Part of the film is missing. Scenes stop and then restart somewhere else and it’s clear portions are missing. This is especially notable in two sections. Our hero (we’ll call him Tommy) is suddenly and abruptly walking a tightrope between buildings while carrying a ladder! We don’t know how he found the tightrope or where he got the ladder.
The entire ending reel is missing. We get the climax when the villain is unmasked and then the film stops without even a “The End” title card. A murder is left unexplained and the missing damsel (we’ll call her Jane Finn) still doesn’t know who this mysterious man is who claims to be a relative.
So that’s the chopped-up film that survived the vicissitudes of time.
What did the scriptwriter (Jane Bess, born in 1894 and a prolific writer of German silent movies up until 1933) do with Agatha’s plot? She did what scriptwriters everywhere do: she hacked and slashed, using what she wanted of Agatha’s storyline and discarding what she didn’t. Jane Bess set the pattern: rewrite as you please, whether the source material needed it or not.
For starters, even though the movie is clearly The Secret Adversary, she Frenchified all the names: Tommy becomes Pierre, Tuppence becomes Lucienne, Jane Finn becomes Jeanette Finné and so on. The doomed ocean liner becomes the Herculania but that’s more reasonable: a German production isn’t going to start with the sinking of the Lusitania by German U-boats.
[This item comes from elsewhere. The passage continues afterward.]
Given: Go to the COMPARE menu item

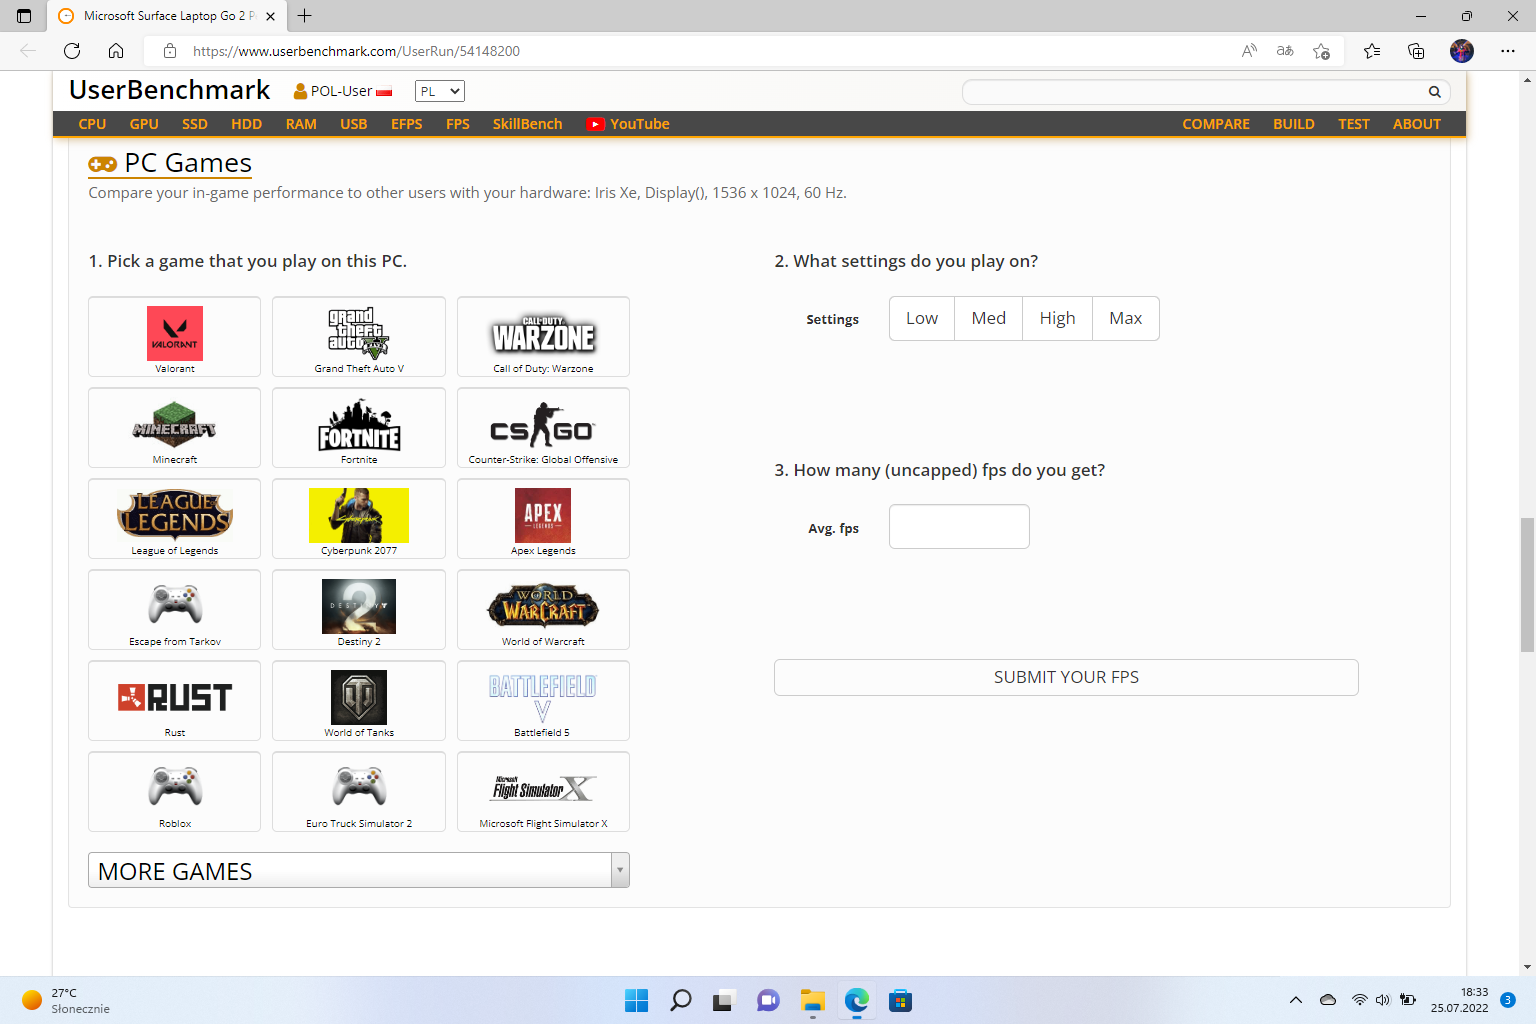Looking at the screenshot, I should (x=1215, y=124).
We’ll stick with Agatha’s names, however, since that’s what you’ll do when you’re watching the film. Nobody’s talking.
We spend plenty of time onboard the doomed ship with Jane Finn and her brother (!) and discover they’re both secret agents! This is how Jane meets Rita, wicked adventuress. Jane’s brother drowns but, weirdly, the script has a cousin showing up (like in the novel) but the cousin shares virtually the same name: Jane’s brother is George while her mysterious cousin is named Georges. Because of the names’ similarity, I was sure that Jane’s brother would reappear, but no.
Then Jane gets kidnapped. Tommy meets Tuppence and somehow, it was decidedly unclear, Tuppence meets the villain and gets a wad of cash to buy her silence about Jane Finn.
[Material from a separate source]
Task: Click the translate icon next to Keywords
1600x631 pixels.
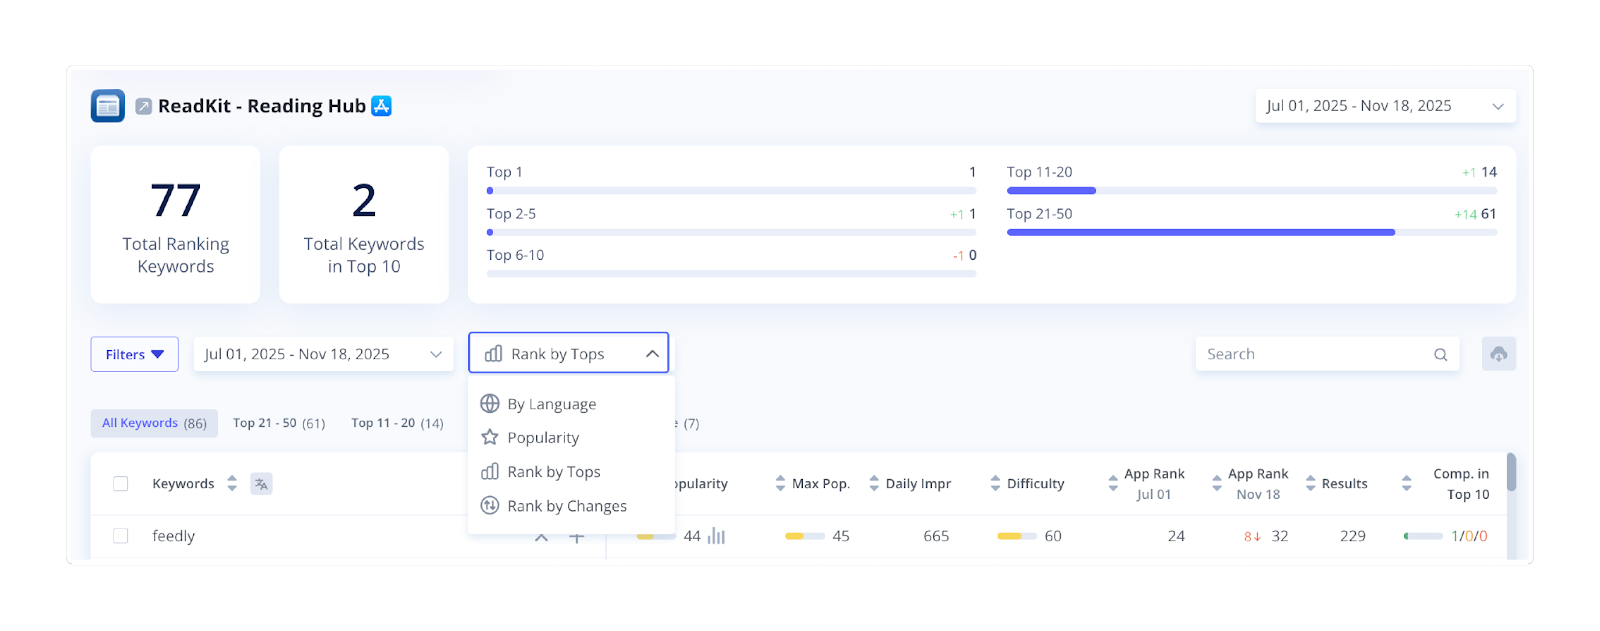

The setting is often unclear. Tommy and Tuppence got French names but it didn’t seem like any of the action took place in France. Or Germany, for that matter. The hotel remains the Savoy, which is in London but nothing onscreen looked English.
There are fight scenes on staircases, Tommy inching his way up what looks like an airshaft, sprinting across a tightrope with a ladder for no discernible reason, and other primitively staged stunts. As you watch them, realize that it’s all real. No CGI here, just clever camera work, stuntmen risking life and limb, and off-screen mattresses.
All in all, Die Abenteurer was a weird experience. You could say, looking at how scriptwriter Jane Bess attacked Agatha’s prose that this film set the stage for all the other Hollywood adaptations. Things got changed that didn’t need changing at all (names), scenes were added that made no sense (Tommy as a ship’s stoker entertaining kids), scenes were dropped (like comprehensive explanations), and characters who had reasonable motivations in the novel suddenly behave as if they were lobotomized because the new plot demanded they be stupid.
Should you watch Die Abenteurer? Maybe, if you want to ogle what is probably the most muscular Tommy ever (Carlo Aldini, a serious athlete as well as actor). Otherwise, probably not. The story’s difficult to follow, partly due to damage and partly because of the format itself. It’s not that good. If you decide yes for reasons of completeness and curiosity, keep in mind you’ll lose 76 minutes of your life you’ll never get back.